# 06/10 Shake The Lake - Erie, PA. / Meca 2x



## stereo_luver (Oct 30, 2007)

Meca 2x on 06/10 in Erie, PA.

Anybody in for this?

Also are there any members in the Cleveland, OH. area? I'm here for the next 5-6 weeks working. Always glad to demo my measly set-up and get some feedback.

Chuck


----------



## asota (Feb 7, 2011)

I will be there only 20 min away.


----------



## stereo_luver (Oct 30, 2007)

This weekend.

Chuck


----------



## thegreatestpenn (Feb 16, 2011)

I got ur stickers chuck, where to send them!

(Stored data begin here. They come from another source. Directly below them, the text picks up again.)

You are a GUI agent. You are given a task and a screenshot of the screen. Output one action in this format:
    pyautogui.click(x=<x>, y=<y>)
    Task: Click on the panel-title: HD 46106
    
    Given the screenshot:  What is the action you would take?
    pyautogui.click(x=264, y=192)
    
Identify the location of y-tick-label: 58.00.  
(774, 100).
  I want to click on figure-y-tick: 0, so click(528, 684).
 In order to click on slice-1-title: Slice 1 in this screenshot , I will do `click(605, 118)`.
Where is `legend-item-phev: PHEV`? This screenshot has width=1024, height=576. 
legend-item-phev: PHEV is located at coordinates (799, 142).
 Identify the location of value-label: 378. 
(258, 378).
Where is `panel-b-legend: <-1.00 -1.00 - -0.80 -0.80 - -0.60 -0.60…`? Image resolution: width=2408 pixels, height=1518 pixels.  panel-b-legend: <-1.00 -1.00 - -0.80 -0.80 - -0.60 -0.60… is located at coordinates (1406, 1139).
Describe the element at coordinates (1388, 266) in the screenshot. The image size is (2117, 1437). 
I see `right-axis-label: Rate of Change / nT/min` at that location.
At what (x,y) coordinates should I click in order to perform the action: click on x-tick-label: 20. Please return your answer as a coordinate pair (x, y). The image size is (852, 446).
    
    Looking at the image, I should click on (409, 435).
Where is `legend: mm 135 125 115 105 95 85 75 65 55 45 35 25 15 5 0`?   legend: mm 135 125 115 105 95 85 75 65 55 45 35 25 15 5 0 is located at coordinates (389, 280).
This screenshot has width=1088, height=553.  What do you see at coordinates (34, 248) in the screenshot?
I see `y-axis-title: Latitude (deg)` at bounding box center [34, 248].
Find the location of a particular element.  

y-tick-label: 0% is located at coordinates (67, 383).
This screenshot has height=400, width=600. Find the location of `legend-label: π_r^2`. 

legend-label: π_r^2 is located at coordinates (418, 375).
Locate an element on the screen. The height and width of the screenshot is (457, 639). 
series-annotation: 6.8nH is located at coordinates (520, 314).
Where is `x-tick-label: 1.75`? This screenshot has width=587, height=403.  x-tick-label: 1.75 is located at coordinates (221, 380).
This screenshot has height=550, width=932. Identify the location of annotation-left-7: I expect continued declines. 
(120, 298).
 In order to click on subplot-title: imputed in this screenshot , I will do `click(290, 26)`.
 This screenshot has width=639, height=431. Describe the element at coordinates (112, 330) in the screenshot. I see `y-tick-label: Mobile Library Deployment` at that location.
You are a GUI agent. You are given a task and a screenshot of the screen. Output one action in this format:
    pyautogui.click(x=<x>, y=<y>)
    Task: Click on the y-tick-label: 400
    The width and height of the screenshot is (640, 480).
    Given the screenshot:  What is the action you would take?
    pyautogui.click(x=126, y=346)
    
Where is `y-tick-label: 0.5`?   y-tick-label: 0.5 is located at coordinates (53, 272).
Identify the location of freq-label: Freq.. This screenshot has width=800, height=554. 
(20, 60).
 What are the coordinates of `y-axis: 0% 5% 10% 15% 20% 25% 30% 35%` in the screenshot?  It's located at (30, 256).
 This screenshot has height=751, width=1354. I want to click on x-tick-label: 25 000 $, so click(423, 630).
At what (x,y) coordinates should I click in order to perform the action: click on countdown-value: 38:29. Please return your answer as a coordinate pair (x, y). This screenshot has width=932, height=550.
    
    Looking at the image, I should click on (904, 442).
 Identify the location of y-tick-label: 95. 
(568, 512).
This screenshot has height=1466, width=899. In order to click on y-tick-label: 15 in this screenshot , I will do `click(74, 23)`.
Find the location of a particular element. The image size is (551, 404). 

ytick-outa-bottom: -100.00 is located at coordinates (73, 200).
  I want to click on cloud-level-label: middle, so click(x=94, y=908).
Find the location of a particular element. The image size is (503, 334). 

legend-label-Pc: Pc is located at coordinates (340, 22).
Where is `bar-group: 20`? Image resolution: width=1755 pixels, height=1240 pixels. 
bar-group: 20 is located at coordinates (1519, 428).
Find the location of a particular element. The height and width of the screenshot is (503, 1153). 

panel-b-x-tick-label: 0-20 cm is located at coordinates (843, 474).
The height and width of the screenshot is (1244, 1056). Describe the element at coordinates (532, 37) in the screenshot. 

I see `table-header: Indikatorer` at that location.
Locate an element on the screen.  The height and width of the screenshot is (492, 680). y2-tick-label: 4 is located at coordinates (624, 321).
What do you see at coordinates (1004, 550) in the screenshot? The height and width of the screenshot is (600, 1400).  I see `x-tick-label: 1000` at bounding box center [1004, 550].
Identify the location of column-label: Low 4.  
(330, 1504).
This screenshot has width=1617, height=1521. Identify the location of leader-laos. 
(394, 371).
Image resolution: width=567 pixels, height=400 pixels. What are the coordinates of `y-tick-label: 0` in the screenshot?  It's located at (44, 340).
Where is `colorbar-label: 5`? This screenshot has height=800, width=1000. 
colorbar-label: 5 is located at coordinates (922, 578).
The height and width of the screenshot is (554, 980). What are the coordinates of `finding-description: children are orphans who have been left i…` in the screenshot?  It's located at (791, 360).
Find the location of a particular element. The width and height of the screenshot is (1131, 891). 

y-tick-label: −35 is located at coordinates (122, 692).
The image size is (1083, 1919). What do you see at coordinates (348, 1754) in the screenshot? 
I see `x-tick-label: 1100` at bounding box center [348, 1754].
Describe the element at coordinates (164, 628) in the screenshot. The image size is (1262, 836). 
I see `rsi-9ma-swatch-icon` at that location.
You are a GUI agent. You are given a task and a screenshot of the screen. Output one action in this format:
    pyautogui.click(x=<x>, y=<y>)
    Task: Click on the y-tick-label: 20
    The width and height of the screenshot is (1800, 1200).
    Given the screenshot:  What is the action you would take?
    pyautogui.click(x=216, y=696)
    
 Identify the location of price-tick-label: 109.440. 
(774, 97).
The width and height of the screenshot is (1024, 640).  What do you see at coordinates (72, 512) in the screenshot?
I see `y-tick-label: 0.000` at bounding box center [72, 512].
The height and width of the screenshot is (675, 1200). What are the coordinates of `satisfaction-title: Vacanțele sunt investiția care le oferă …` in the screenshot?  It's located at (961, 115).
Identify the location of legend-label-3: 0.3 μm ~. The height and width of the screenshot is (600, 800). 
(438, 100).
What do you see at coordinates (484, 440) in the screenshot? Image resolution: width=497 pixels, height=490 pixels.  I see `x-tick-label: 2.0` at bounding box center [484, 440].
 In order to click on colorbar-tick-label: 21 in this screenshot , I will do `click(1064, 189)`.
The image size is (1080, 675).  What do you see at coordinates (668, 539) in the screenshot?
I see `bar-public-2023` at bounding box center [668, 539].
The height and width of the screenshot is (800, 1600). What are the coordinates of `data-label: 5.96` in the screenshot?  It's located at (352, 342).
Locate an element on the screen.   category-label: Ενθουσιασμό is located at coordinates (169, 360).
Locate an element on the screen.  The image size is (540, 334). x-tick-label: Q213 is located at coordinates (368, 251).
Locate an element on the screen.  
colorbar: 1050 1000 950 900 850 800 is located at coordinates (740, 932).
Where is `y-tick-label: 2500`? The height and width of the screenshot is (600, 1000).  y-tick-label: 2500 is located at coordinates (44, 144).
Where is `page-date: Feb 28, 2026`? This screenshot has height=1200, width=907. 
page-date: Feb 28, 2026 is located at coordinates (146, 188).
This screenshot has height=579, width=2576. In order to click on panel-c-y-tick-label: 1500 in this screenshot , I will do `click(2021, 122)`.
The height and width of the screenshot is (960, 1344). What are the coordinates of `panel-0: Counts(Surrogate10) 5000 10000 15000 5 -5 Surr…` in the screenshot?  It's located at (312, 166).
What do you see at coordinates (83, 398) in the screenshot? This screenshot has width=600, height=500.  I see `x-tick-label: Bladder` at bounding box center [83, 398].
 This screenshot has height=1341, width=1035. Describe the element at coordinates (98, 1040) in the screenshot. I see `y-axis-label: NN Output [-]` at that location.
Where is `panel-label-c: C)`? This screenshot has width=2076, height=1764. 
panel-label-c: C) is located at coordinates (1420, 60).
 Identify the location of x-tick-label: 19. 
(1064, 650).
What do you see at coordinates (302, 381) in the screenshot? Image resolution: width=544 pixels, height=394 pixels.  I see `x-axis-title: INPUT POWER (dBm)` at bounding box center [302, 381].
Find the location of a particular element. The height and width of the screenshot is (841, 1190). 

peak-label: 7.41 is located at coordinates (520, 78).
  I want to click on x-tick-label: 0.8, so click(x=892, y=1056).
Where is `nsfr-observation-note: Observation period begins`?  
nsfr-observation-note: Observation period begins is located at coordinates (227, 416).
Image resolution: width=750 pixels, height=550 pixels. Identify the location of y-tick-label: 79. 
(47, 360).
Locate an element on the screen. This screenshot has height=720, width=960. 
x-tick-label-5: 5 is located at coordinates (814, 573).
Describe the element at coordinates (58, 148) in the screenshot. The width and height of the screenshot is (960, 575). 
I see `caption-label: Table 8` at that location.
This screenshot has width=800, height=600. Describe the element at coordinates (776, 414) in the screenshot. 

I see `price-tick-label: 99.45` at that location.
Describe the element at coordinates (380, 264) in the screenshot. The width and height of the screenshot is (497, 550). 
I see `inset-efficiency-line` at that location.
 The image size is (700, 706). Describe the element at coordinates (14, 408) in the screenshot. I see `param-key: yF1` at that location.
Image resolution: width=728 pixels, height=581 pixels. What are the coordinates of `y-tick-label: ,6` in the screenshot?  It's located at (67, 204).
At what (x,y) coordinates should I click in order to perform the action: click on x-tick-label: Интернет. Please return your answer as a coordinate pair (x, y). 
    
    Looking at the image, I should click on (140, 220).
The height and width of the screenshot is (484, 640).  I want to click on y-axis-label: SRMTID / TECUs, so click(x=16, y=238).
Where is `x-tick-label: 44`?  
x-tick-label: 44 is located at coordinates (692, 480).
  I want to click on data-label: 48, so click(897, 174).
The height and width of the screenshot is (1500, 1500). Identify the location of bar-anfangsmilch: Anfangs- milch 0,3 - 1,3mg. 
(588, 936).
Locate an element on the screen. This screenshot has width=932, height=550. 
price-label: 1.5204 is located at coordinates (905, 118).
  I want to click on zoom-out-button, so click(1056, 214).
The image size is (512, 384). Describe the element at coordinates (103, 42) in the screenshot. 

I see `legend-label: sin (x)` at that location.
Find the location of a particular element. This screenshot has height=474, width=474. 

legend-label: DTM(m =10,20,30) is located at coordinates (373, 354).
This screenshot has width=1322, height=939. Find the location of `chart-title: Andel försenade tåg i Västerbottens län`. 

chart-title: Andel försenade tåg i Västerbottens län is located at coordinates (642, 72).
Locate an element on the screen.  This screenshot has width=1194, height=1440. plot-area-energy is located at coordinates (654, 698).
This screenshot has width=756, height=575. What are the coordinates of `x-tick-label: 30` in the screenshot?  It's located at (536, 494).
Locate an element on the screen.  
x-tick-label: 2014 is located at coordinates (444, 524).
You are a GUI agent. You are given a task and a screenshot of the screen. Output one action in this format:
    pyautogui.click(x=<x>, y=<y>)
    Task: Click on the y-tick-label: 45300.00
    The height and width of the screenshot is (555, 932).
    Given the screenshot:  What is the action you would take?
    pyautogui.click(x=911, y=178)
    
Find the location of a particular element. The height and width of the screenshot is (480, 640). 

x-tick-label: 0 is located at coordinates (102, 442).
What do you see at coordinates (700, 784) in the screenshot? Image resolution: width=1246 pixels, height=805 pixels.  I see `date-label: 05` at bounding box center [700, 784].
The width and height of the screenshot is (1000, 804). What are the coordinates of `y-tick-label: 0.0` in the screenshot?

Scott's gonna lay the sq judging smackdown haha


----------



## asota (Feb 7, 2011)

Scott is event head but I would hope Zenner is doing sq judging.


----------



## req (Aug 4, 2007)

ugh. i wish man.

Virginia Beach, VA to Erie, PA - Google Maps

if i was still in syracuse i would be there. but theres no way i can make that drive alone this weekend


----------



## stereo_luver (Oct 30, 2007)

4 tuning days left bump. It would be good to know who was judging.

Chuck


----------



## thegreatestpenn (Feb 16, 2011)

would love to get some more SQ points and challenge Chuck for SQ best of show  but its not in the cards :/


----------



## stereo_luver (Oct 30, 2007)

thegreatestpenn said:


> would love to get some more SQ points and challenge Chuck for SQ best of show  but its not in the cards :/


HA HA! My truck ain't all that right now. You could prob get that award. But I do this for the competition and the fun in it.

I'll get my addy over to you for those stickers.

Chuck


----------



## turbo5upra (Oct 3, 2008)

On our way!


----------